After 8, almost three hours before the hash's meeting time, I set out to pre-lay as much of the trail as possible... I'm pretty slow, and if I didn't set a large part of the trail down in advance, the pack would probably snare me very quickly, despite the hare's traditional 15-minute head start.

I rode my bike a mile (wet to the bone within three minutes) to the huge church...

 (It's considerably less sunny today; who called it "Sunday"?)

...just over the hill from Yangjae Station, parked it, and started to lay trail.

The three common ways of setting a trail here are with chalk (which washes away), flour (which washes away), and "secret" (paper shredded into plankton-sized pieces by the machines the military uses to destroy classified documents). Oh, that washes away too, a little more slowly.

I hope you read that "secret" bit carefully... otherwise the punchline of this entry will make even less sense than usual.

I found out quickly that the eight pounds of flour I had in my bag was completely useless. So I chalked, as much as I could on vertical surfaces, and laid down clumps of "secret". I quickly found that my meticulously laid-out route wasn't going to work; I'd planned to lead the pack for quite a distance alongside the Yangjae Cheon and through the three parks alongside its south bank. Well, the paths along the Cheon were completely submerged...

 ...and the miserable conditions demanded that the trail be cut a bit short, so there went my park plan.

And then, halfway through, covered in a paste of chalk, flour, and secret, wetter than a frog's butt, water still pouring from the sky, I ran out of chalk. And secret. And had no way to tell the pack where to go from there.

So I called my friend Booty, Southside's leader, who said she'd bring more chalk and secret from home, and hiked back to the start point by Yangjae Station. Once everyone was there-- despite the liquid atmosphere, we had 20 people, some from as far as 30 miles away-- I took off again, laying the same trail again, half-sliding down the muddy trail over the hill to the church, then re-marking the same spots I'd done before, which had nearly washed away already. Then I had to completely abandon all plans and just zigzag my way back through the side streets.

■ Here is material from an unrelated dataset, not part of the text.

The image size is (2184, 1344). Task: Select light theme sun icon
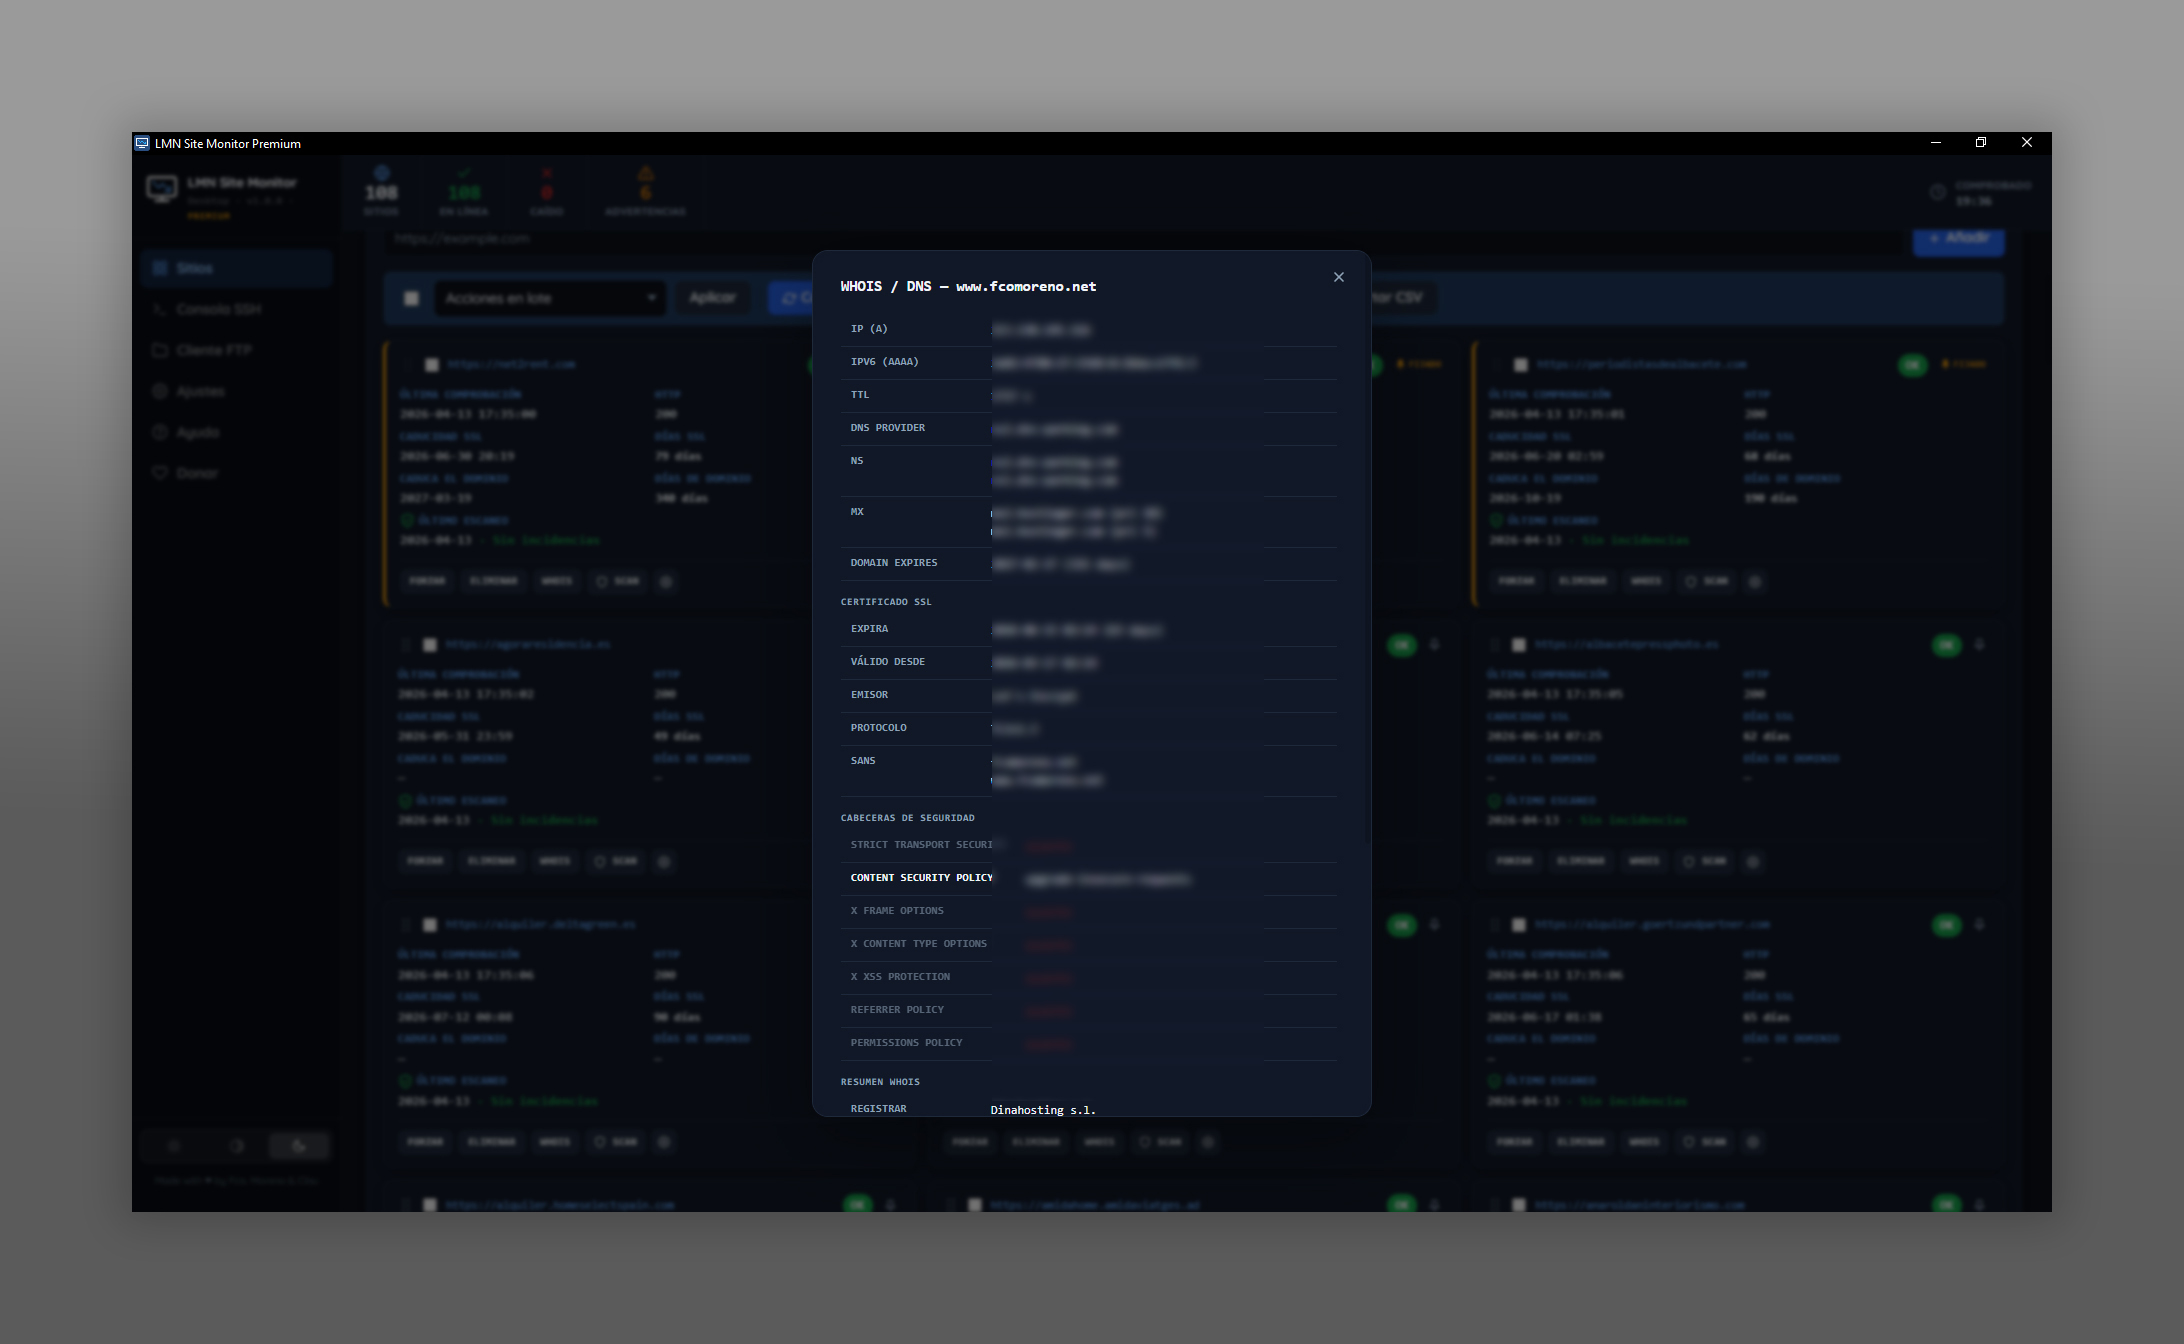coord(174,1146)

Somehow I managed to stay ahead of the pack... Fahr, whose name I won't repeat in this family-friendly venue (but it's based on the Volkswagen slogan), missed snaring me by two or three minutes. People said many nice things about my trail as we gathered under the canopy in front of Seocho-gu District Office. (Not surprisingly-- we hashers always say "Things in Korea aren't... quite... right"-- the canopy was a foot too narrow to protect the benches from the rain.)

So, you know, hooray for me.

Everyone had a good time despite the incessant pounding rain; thanks to Booty's rescue package (I ran out of secret just 100 yards from the finish), the trail, improvised and truncated as it was, was a great success, as were my patches. Singin' in the rain, just singin' in the rain...

And, covered again. face to knees, in chalk and secret, I went into the Seocho-gu Office men's room... and found secret in my personal area.

And I'm planning another haring adventure for my birthday, this time with Yongsan Kimchi and without a monsoon. Or anything unexpected in my shorts.